Tempest attacks are similar but different. At least according to the Wikipedia entry they focus on unintentional electromagnetic leakage: generating em leakage deliberately is taking that idea another notch further.

Thanks Mike, glad you like the vids :)

except it wasn't true for covid. Just a dumb name to cash in on a dead trend.

and likely not just one hole

Mmhnnn true

Why hasn't anyone thought of that?

Impossible. The air gape would shoot the USB stick out of the port, turning it into a projectile and killing the would-be attacker.

@@thelight3112 you are taking the p

yeah had that happen while using my chromebook to read midis

Yeah, because 2000 years ago, people writing down this humbug totally knew that at some point there was going to be a IT company named for a fruit, so, that makes it such a totally clever revelation. "HURR I tpyed soemthing funy un teh int0rwebz!"

@@Anvilshock more to the point, why did Steve Jobs pick the name for the company knowing that the name is culturally associated with a massive downfall resulting from too much knowledge? I agree with you that back in the bronze age the original story makers did not predict Steve Jobs or computers; but equally I cannot believe that Steve Jobs grew up in the country he did without knowing the story and without also knowing that many of his compatriots believe it absolutely. That's the point I was making. It's not clever to misread something just so you can ridicule it. And on a pedantic point, the story was probably written down somewhat more than 2000 years ago, and appears to be from an even older oral tradition. The Dead Sea Scrolls are the oldest copies we have of this story, and are scientifically dated to around 2300 years ago, but are known to be copies of older works. I mean "known" by archeologists using scientific dating methods, not simply asserted by believers as an act of faith.

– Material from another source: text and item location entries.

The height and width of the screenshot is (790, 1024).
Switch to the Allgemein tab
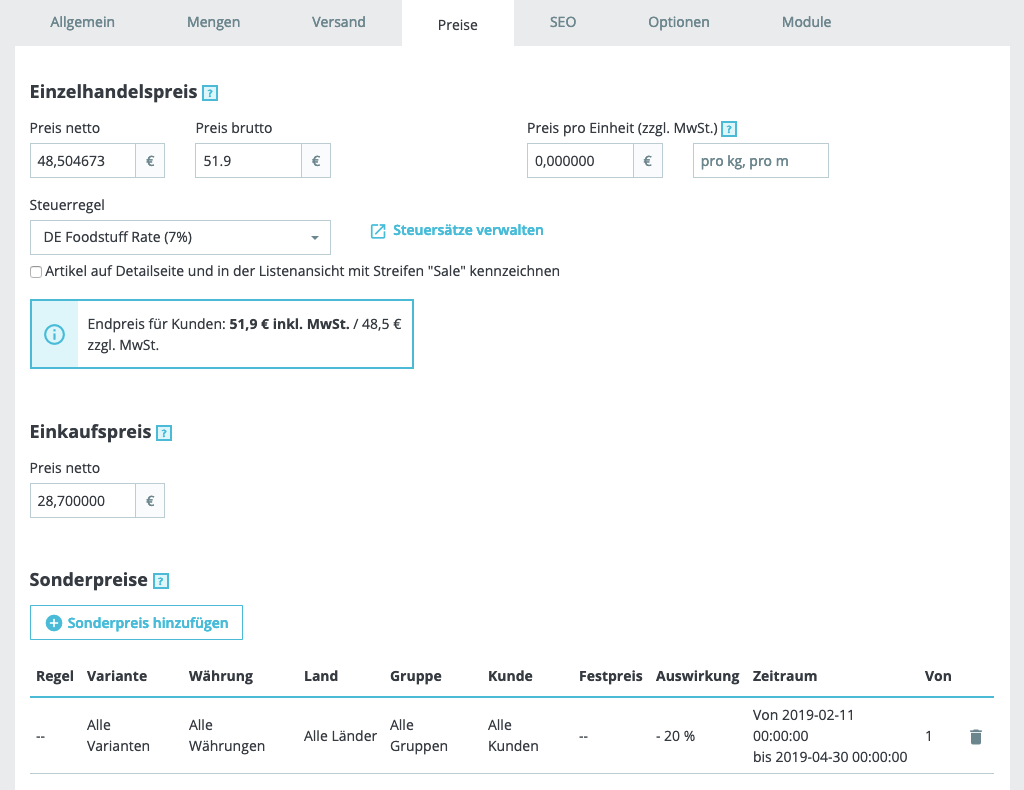pyautogui.click(x=83, y=22)
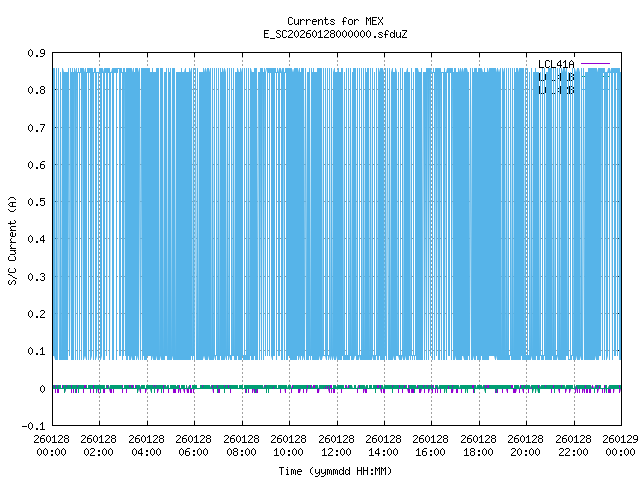640x480 pixels.
Task: Click the 0.3 value on the y-axis
Action: point(34,277)
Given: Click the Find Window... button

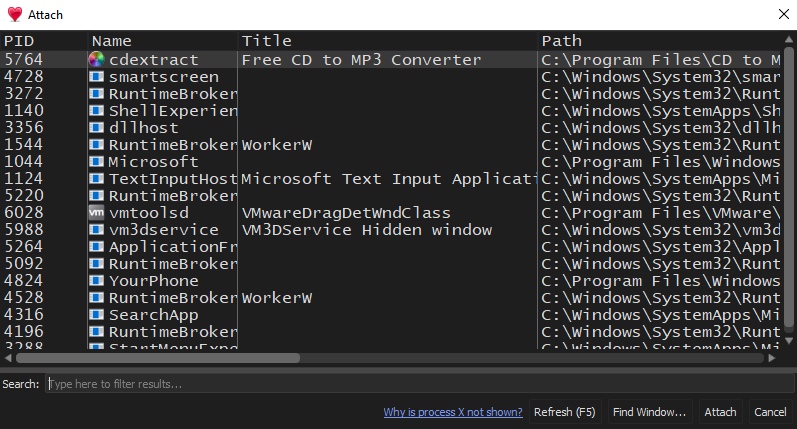Looking at the screenshot, I should tap(650, 412).
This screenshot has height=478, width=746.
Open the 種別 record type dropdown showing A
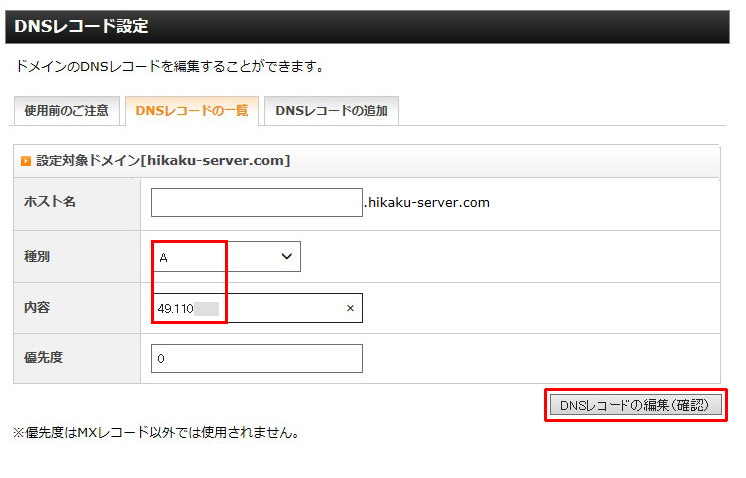point(225,257)
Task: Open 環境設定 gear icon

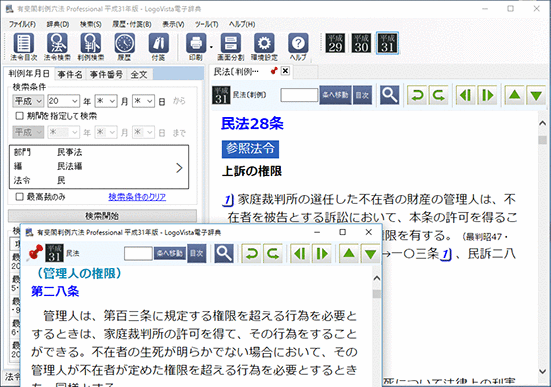Action: (x=264, y=46)
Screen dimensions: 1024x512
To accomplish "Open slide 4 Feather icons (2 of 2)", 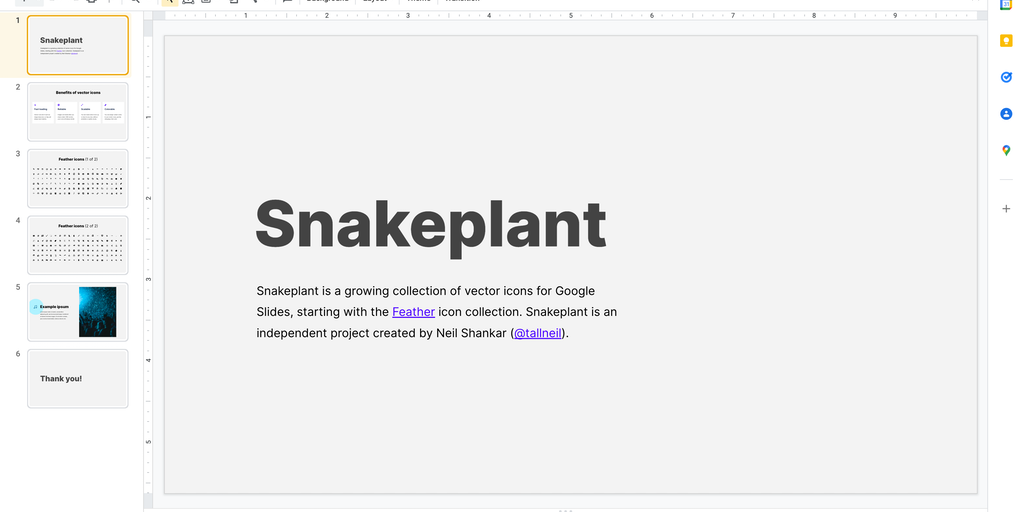I will coord(78,245).
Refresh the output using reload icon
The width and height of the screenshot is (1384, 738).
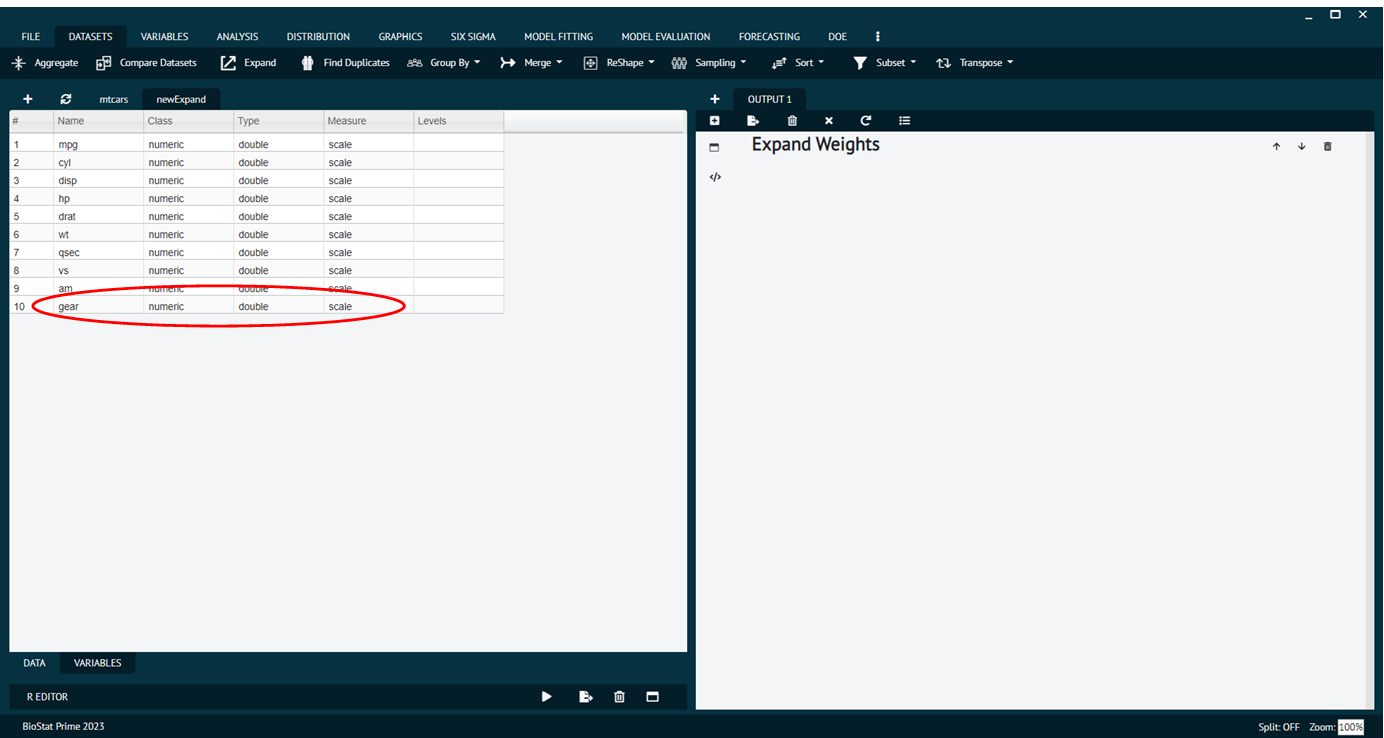tap(866, 121)
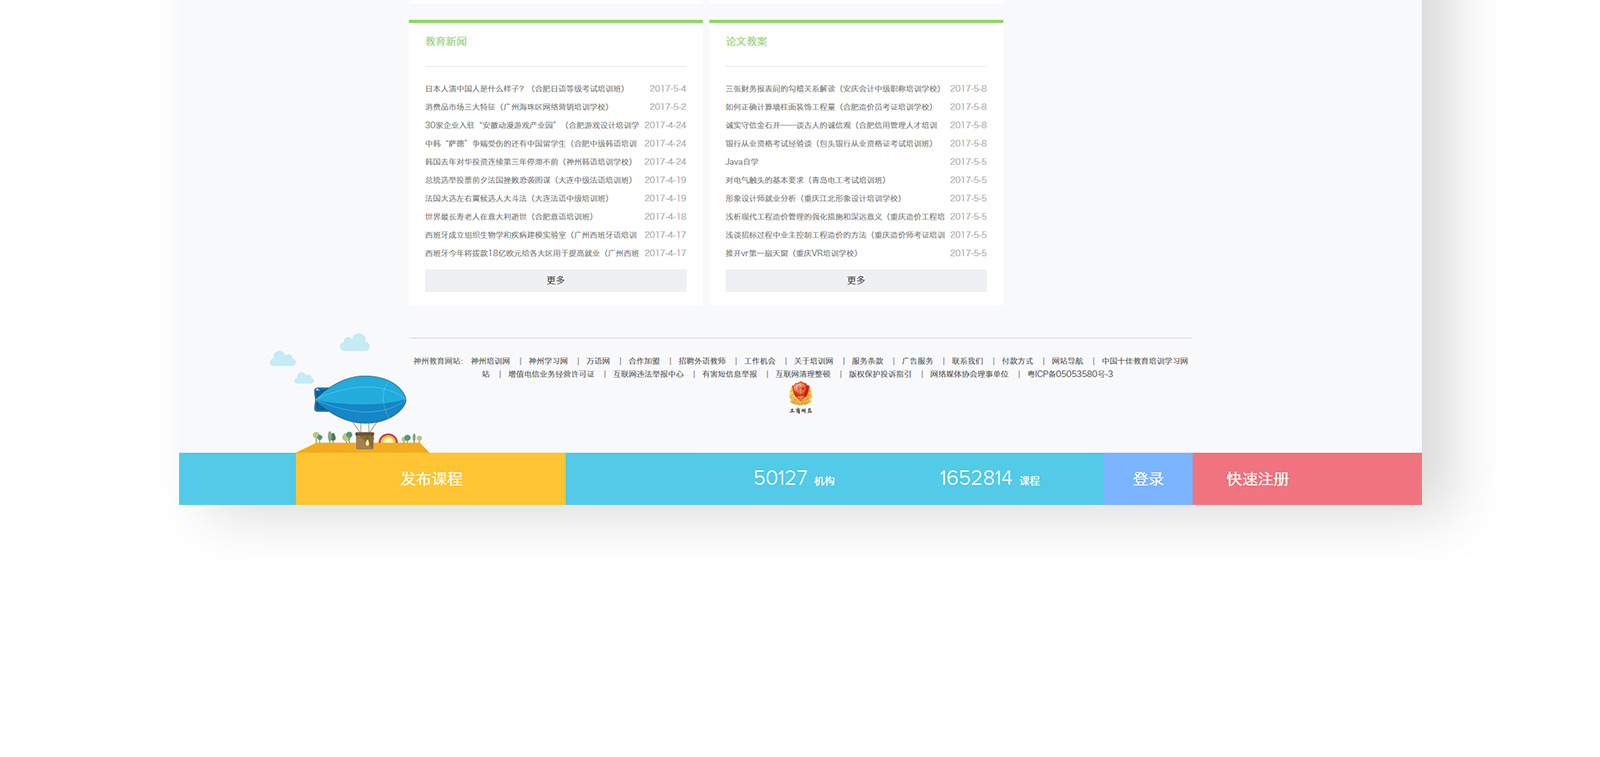The image size is (1600, 757).
Task: Open the 教育新闻 section heading
Action: (x=446, y=42)
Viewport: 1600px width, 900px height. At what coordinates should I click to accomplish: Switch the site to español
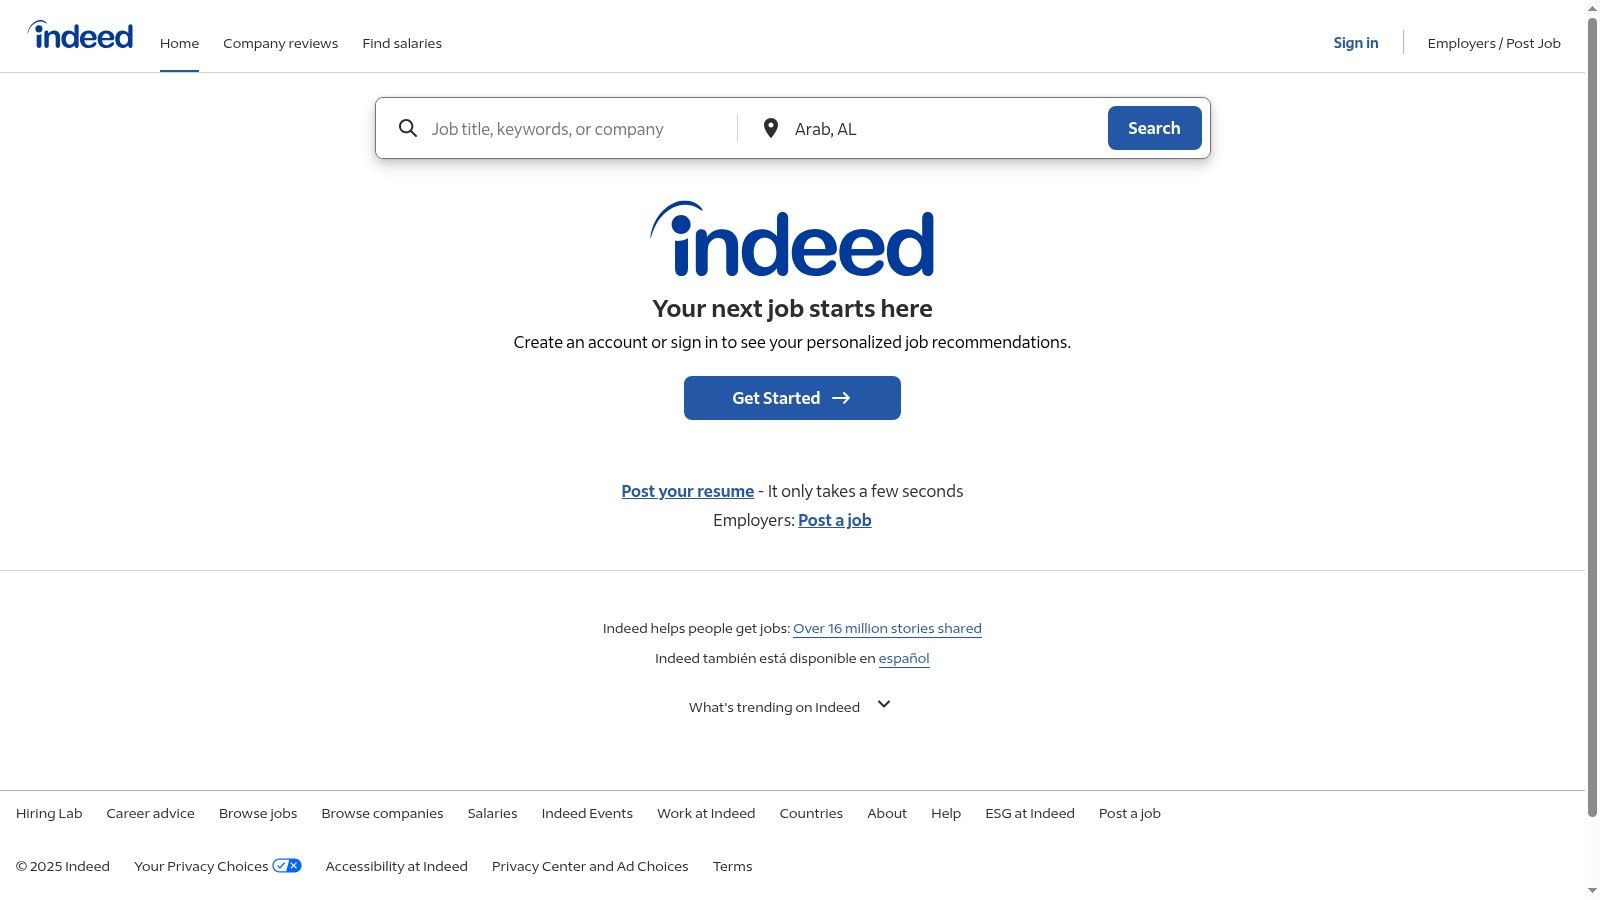point(903,658)
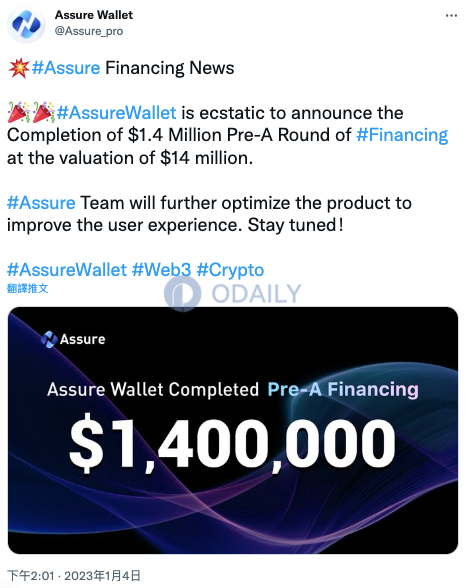466x588 pixels.
Task: Click the 2023年1月4日 tweet date
Action: (x=102, y=575)
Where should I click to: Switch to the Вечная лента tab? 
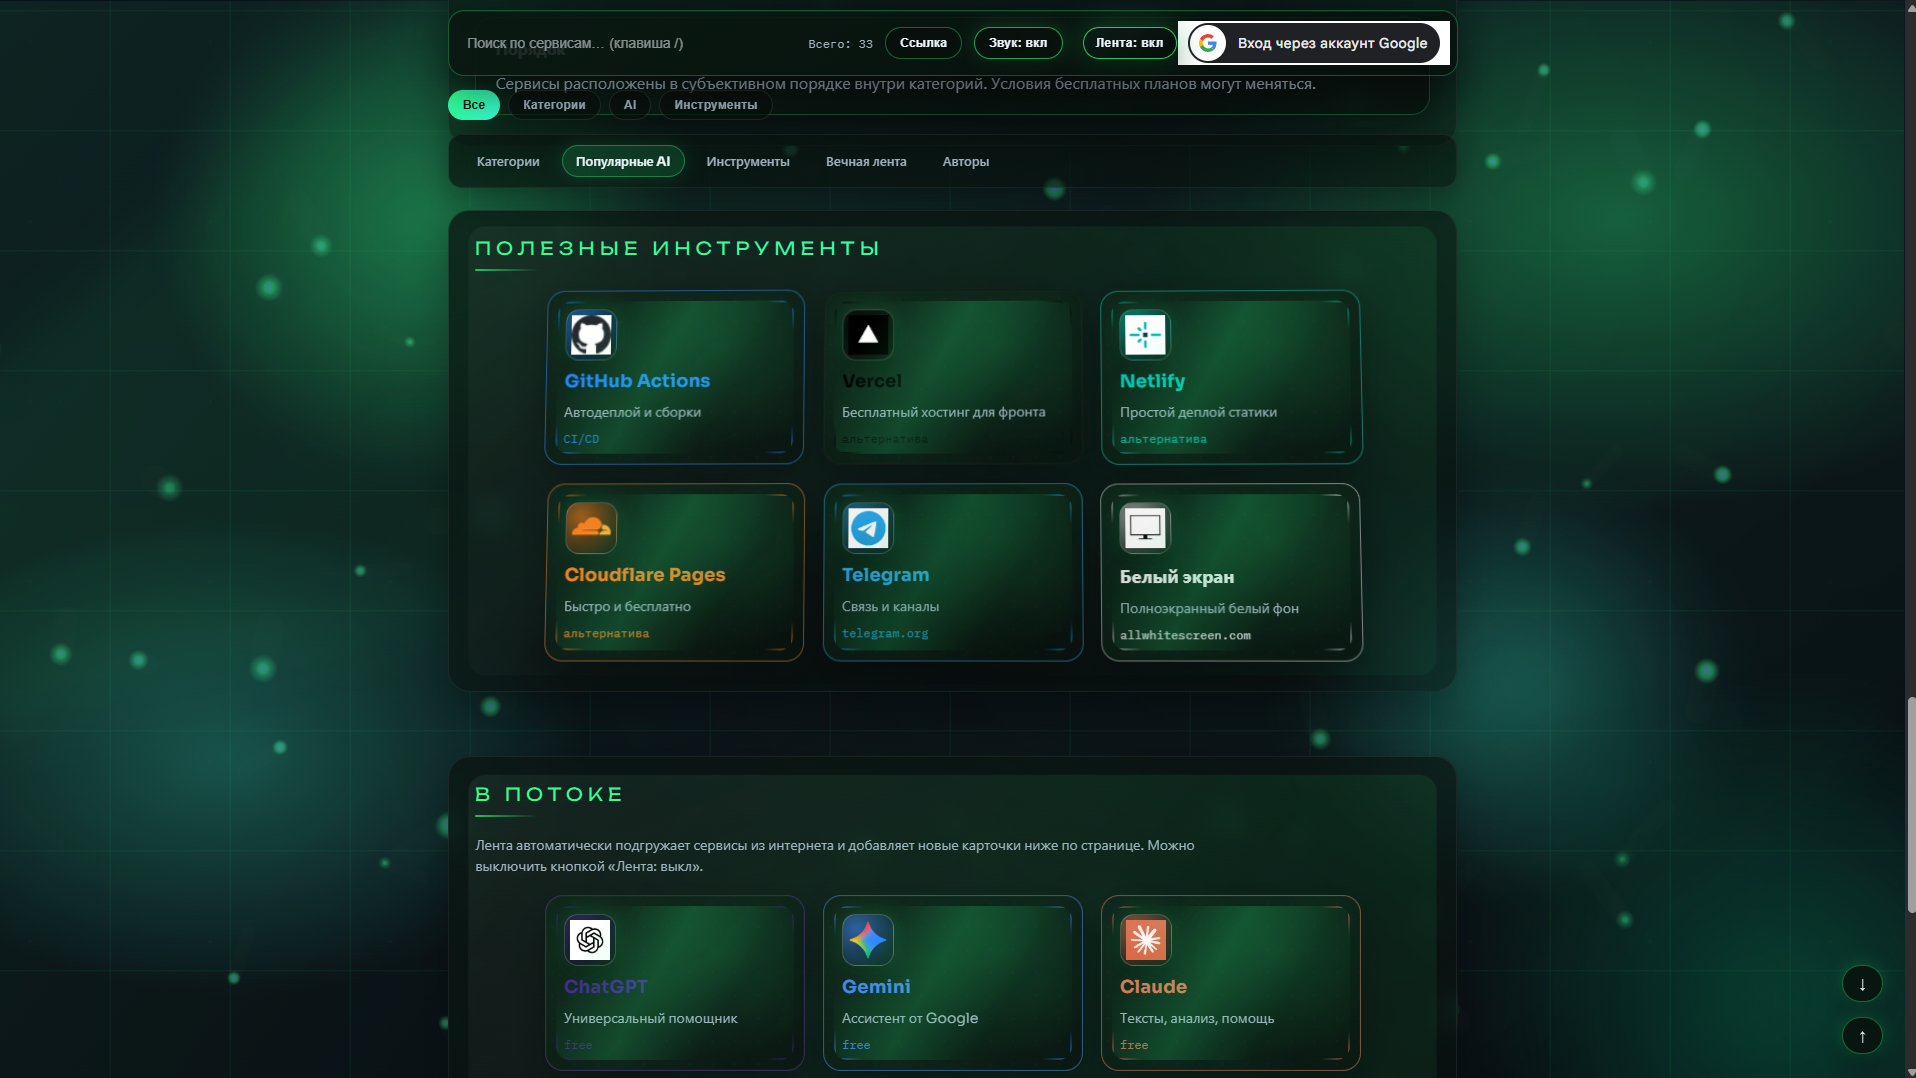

@@trueriver1950 Humans are all too eager to see connections where there aren't any. Who knows? Maybe Jobs just wanted something that appears ahead of Atari in the phone book. So, kind of the Dead Sea scrolls of the seventies. I could ask you why you eat bread. Don't you know that Hitler ate bread? Come back when you have something more substantial to the discussion. Or don't. No rush.

@@Anvilshock I say the same to you. That's now two totally vacuous objections you've made to what was a minor joke, though in fairness you do get the record for the most imbecilic example of Godwin's law I've ever seen. I suppose that's funny in itself. Have you got any more where they came from? if so please keep them to yourself because they are not relevant here. More importantly they are boring.

Glad to hear it :)

The NSA isn't using anything like this against a target with a phone and/or home assistant in the room. This is best suited for use against foreign governments or corporations.